| OBJECTIVES |
1. Which organizations are named in the article below on Black-owned businesses in Pittsburgh? List all of them.
2. Can you translate this sentence from the article below on Black-owned businesses in Pittsburgh into Spanish: "Above all, these pros said, they need funding and mentorship to thrive."
3. In the article below on Black-owned businesses in Pittsburgh, turn the paragraph beginning "Vernard Alexander, the executive director" into a short bulleted list that keeps its main facts.

| SOURCE EXCERPT |
┌──

In a city that’s among US metros with the lowest rates of Black-owned businesses, and against a national backdrop of limited investment into Black-owned companies, local founders and entrepreneurship experts tried to answer these questions at a recent panel discussion hosted by Innovation Works. Above all, these pros said, they need funding and mentorship to thrive.
BEAM Collaborative cofounder and CEO Joel Burstein made the distinction between efforts to support Black-owned business as opposed to diversity efforts as a whole. BEAM Collaborative surveyed 150 businesses in 13 different cities and came to the conclusion that even in larger conversations about diversity, not focusing specifically on Black entrepreneurs often led to them being forgotten.
“We’re not suggesting that the others don’t matter,” Burstein said, referring to founders of color. “We’re just suggesting that Black businesses need their own set of strategies, thoughts, and differentiation in order to grow [because] we have a different problem, a very dire problem.”
Missed opportunities to connect to resources
Vernard Alexander, the executive director of E3 Alliance of Pittsburgh at Riverside Center for Innovation, described barriers he’d faced on his professional journey, explaining that many of the entrepreneurship support organizations in Pittsburgh have few, if any Black people working at them. That matters because it could prevent Black entrepreneurs from believing a program could help them.
Trust could be a major issue preventing Black entrepreneurs from reaching out to a support org, he said. Whether it comes from feeling a sense of erasure or past negative experiences, it can lead to missed opportunities.

└──

| MATERIAL SHOWN |
┌──

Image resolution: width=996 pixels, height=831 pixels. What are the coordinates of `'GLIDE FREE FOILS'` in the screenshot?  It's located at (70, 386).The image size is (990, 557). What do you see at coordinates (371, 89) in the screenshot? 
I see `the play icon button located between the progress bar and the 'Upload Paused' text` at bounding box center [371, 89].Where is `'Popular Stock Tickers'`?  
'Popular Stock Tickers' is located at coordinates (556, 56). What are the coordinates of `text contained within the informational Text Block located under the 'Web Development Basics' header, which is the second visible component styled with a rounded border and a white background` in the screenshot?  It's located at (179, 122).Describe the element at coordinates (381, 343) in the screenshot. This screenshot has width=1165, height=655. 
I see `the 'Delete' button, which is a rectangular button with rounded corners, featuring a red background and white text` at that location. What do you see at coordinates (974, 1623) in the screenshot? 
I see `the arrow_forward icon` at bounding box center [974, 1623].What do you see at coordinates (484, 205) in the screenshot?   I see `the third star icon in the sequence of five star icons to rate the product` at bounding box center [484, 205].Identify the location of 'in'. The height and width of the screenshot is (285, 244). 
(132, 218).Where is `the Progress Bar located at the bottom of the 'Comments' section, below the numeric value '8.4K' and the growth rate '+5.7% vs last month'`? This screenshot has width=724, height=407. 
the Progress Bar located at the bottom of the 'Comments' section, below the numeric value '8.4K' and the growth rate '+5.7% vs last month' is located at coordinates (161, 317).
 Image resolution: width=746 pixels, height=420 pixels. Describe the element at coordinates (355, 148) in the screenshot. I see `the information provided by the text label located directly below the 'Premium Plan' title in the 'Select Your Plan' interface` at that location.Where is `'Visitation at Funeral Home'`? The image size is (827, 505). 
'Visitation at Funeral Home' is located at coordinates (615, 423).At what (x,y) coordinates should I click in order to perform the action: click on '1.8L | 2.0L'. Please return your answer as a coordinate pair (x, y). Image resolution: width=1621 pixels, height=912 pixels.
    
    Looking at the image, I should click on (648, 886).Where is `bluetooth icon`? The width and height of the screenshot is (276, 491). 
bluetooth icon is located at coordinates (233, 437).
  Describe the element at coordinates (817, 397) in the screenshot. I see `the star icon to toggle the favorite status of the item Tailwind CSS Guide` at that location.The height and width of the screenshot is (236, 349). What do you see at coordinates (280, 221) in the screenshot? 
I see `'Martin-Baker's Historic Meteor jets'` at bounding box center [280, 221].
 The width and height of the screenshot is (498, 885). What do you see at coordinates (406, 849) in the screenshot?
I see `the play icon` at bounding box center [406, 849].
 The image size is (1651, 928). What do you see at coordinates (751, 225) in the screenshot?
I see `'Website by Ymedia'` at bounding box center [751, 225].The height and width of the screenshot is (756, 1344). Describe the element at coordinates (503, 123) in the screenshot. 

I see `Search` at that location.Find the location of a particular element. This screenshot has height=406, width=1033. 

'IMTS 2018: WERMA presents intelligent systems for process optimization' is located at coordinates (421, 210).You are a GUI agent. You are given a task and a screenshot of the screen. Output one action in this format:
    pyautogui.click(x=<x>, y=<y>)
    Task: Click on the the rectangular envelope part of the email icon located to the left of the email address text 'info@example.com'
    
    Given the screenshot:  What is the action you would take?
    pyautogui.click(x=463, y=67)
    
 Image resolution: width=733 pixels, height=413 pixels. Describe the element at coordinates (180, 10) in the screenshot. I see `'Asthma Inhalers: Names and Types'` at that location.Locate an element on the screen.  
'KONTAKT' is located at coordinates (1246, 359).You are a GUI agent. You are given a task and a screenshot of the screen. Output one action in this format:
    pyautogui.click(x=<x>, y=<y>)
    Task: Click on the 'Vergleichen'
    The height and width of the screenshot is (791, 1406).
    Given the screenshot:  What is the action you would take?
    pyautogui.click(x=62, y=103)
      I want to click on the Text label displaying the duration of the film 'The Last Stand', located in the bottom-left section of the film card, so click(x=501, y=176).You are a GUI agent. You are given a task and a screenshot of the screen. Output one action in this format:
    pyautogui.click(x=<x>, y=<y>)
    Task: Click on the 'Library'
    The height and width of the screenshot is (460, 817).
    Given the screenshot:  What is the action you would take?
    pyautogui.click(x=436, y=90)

└──

| SOLUTIONS TO THE TASKS |
1.
- Innovation Works
- BEAM Collaborative
- E3 Alliance of Pittsburgh
- Riverside Center for Innovation

2. Sobre todo, dijeron estos profesionales, necesitan financiamiento y mentoría para prosperar.

3.
- Vernard Alexander is executive director of E3 Alliance of Pittsburgh at Riverside Center for Innovation.
- He described barriers he faced on his professional journey.
- Many entrepreneurship support organizations in Pittsburgh have few, if any, Black people working at them.
- This could keep Black entrepreneurs from believing a program could help them.